Piracicaba cria comissão para estudo e regulamentação de Parques Lineares
Piracicaba cria comissão para estudo e regulamentação de Parques Lineares Autor: CCS O prefeito Gabriel Ferrato assinou nesta tarde (05) o Decreto 15.150 que nomeia a Comissão para estudos da regulamentação de unidades de conservação e Parques Lineares. A unidades de conservação já estão previstas no Plano Diretor de Desenvolvimento do Município e a preservação de áreas verdes já é uma atividade permanente da Secretaria do Meio ambiente (Sedema). No entanto, não existe ainda no município a figura jurídica de Parque Linear, que se constituem em "intervenções urbanísticas que visam recuperar para os cidadão a consciência do sítio natural em que vivem, ampliando progressivamente as áreas verdes e sendo tais parques dotados de equipamentos comunitários de lazer, como forma de uso adequado de fundos de vale, desestimulando invasões e ocupações indevidas". A comissão poderá sugerir áreas a serem encampadas pela prefeitura para a composição da linearidade, o que significa, na prática, a junção de fragmentos de áreas verdes ou intermediárias de áreas verdes dispersas, porém, próximas, para a transformação em parques. O secretário da Sedema, Rogério Vidal, disse que uma forma de dimensionar o número de áreas com esse potencial pode ser a partir de uma observação espacial da cidade. "Todo entorno de ribeirões e seu afluentes, que estão na área urbana ou na proximidade, configuram, de antemão, um parque linear que precisariam ser recompostos ou preservados.

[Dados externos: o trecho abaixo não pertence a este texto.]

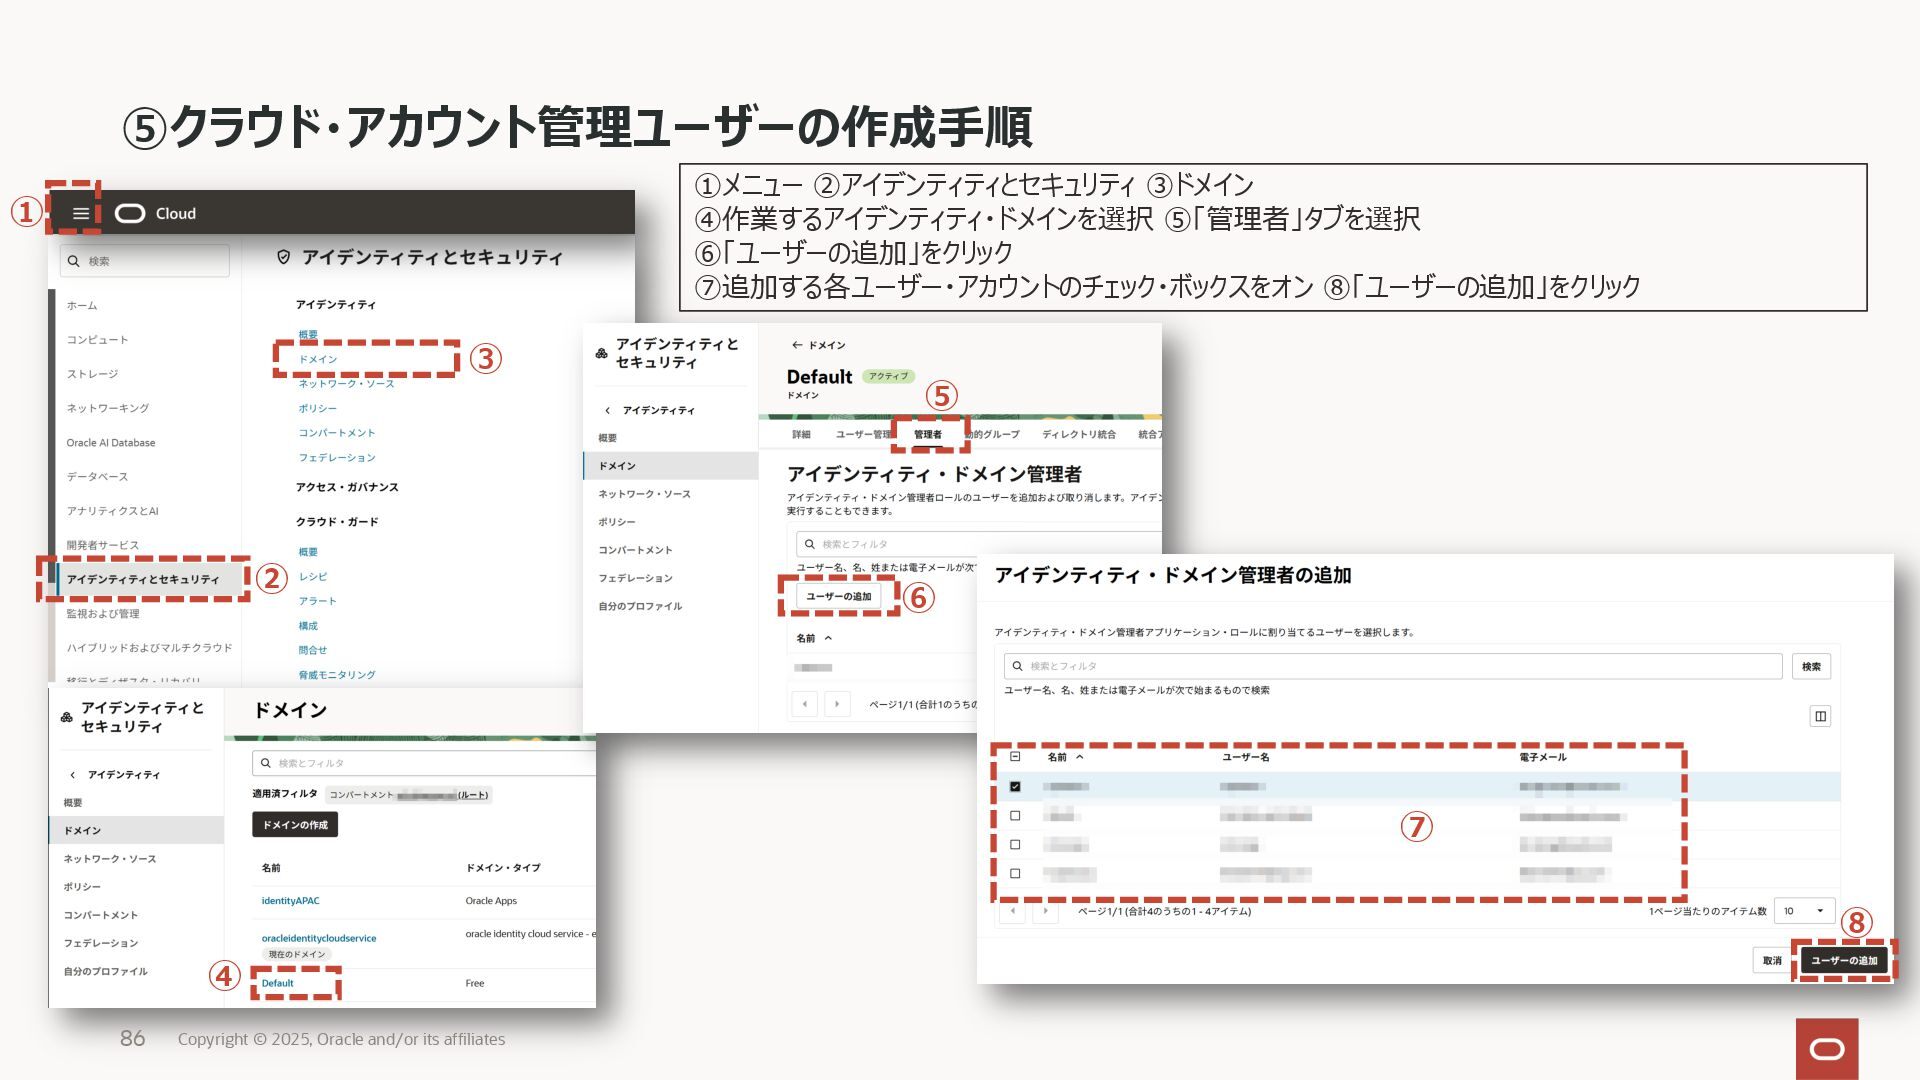Switch to the 管理者 tab

[x=927, y=434]
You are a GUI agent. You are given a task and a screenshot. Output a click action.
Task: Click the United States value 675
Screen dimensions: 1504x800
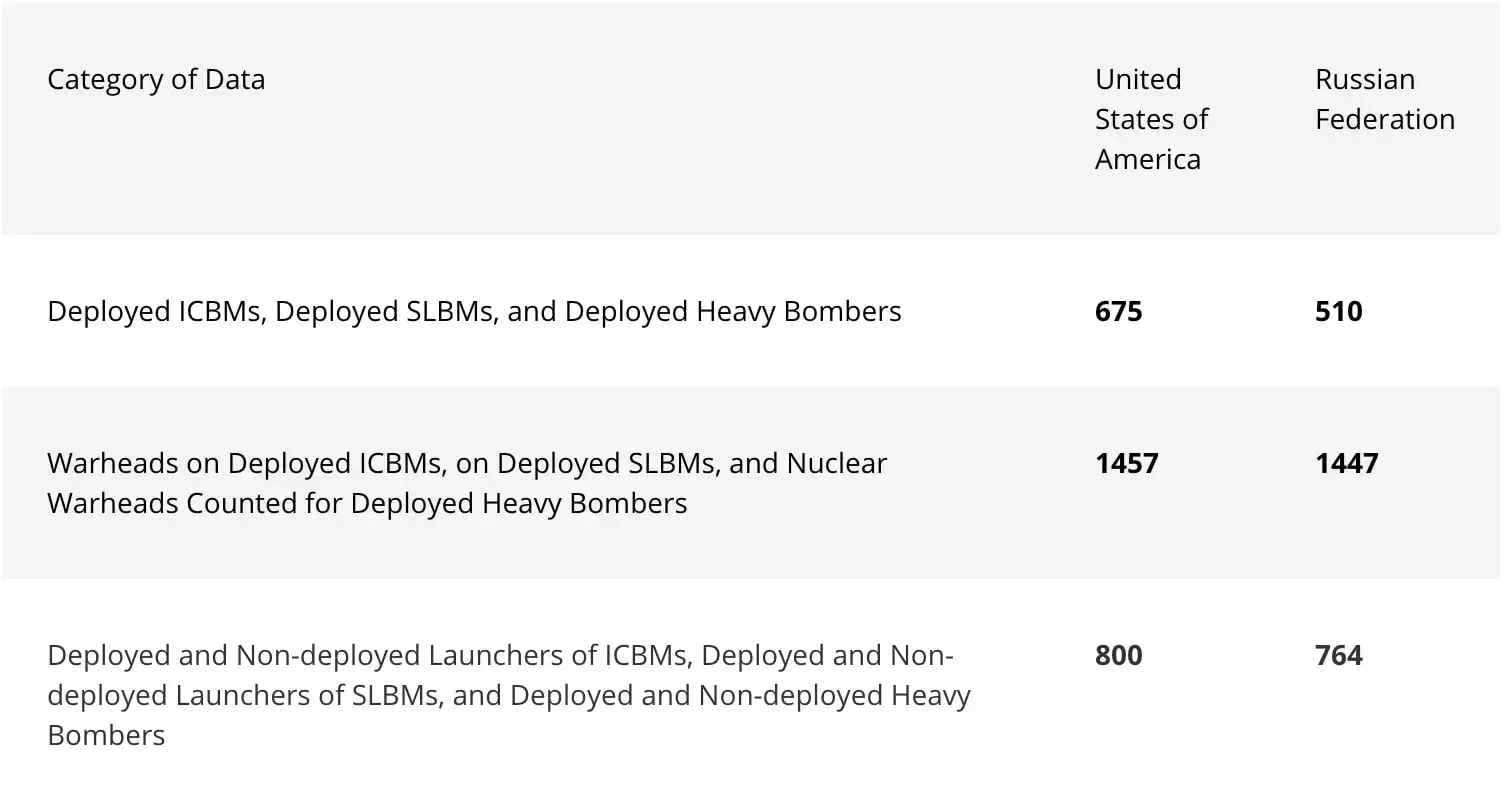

Há várias sugestões sobre áreas espalhadas pela cidade que podem ser enquadradas como parques lineares. Na região Norte, por exemplo, há uma área com elevado potencial, composto por áreas verdes e de mananciais dos ribeirões Itaperu/Itapocu, formada por propriedades públicas e privadas. São 890 hectares (ha) de área de preservação onde o ambiente natural e entorno dos corpos d’água devem receber atenção especial, que assegure a qualidade dos recursos hídricos e a adequada manutenção das matas ciliares e APPs, de forma a minimizar os processos erosivos, propiciar abrigo e alimentos à fauna silvestre e garantir o desenvolvimento de plantas e animais autóctones ao longo das calhas de drenagem natural. "O ponto central deste nosso projeto, a partir dos estudos dessa comissão, é harmonizar o desenvolvimento econômico e social com o meio ambiente, como enfatizei em meu Plano de Governo, apresentado durante a campanha eleitoral e aprovado pela população piracicabana. Tenho plena consciência da importância de uma ação dessa natureza para que a cidade alcance o patamar esperado de desenvolvimento sustentável. O Parque Linear é um avanço institucional significativo em defesa do meio ambiente, sem inibir os investimentos empresariais", disse Gabriel Ferrato. Ferrato disse ainda que as áreas definidas pela comissão integrarão automaticamente o Plano Diretor de Desenvolvimento do Município e terão, a partir de então, restrição de uso, obedecendo assim sua nova finalidade. De acordo com o presidente Emdhap, Walter Godoy dos Santos, a iniciativa responde ao propósito da atual gestão de fortalecer o desenvolvimento da cidade de forma sustentável, o que exige a proteção das microbacias e nascentes, bem como o estabelecimento de diretrizes que norteiem a expansão urbana, como tem acontecido em toda a cidade nos últimos 8 anos e está acontecendo agora com a nomeação da comissão de estudo pelo prefeito.
Com a instituição de parques lineares, a partir desse estudo de viabilidade técnica e legal, os empreendimentos que estão surgindo terão, obrigatoriamente, que seguir diretrizes ambientais para obter aprovação, e os já instalados terão prazos para se adequar a essa nova realidade ecológica. Nesse sentido, as áreas institucionais dos empreendimentos terão que ser pensadas pelo viés ambiental. De acordo com o Artigo 6º do Decreto, as consultas públicas necessária para o processo de regulamentação dos instrumentos das unidades de conservação e parques lineares junto ao Plano Diretor de Desenvolvimento de Piracicaba deverão ocorrer durante o primeiro semestre de 2014 e a apresentação das propostas finais às entidades civis públicas ou privadas deverão ocorrer no prazo máximo de 30 dias após a aprovação do prefeito.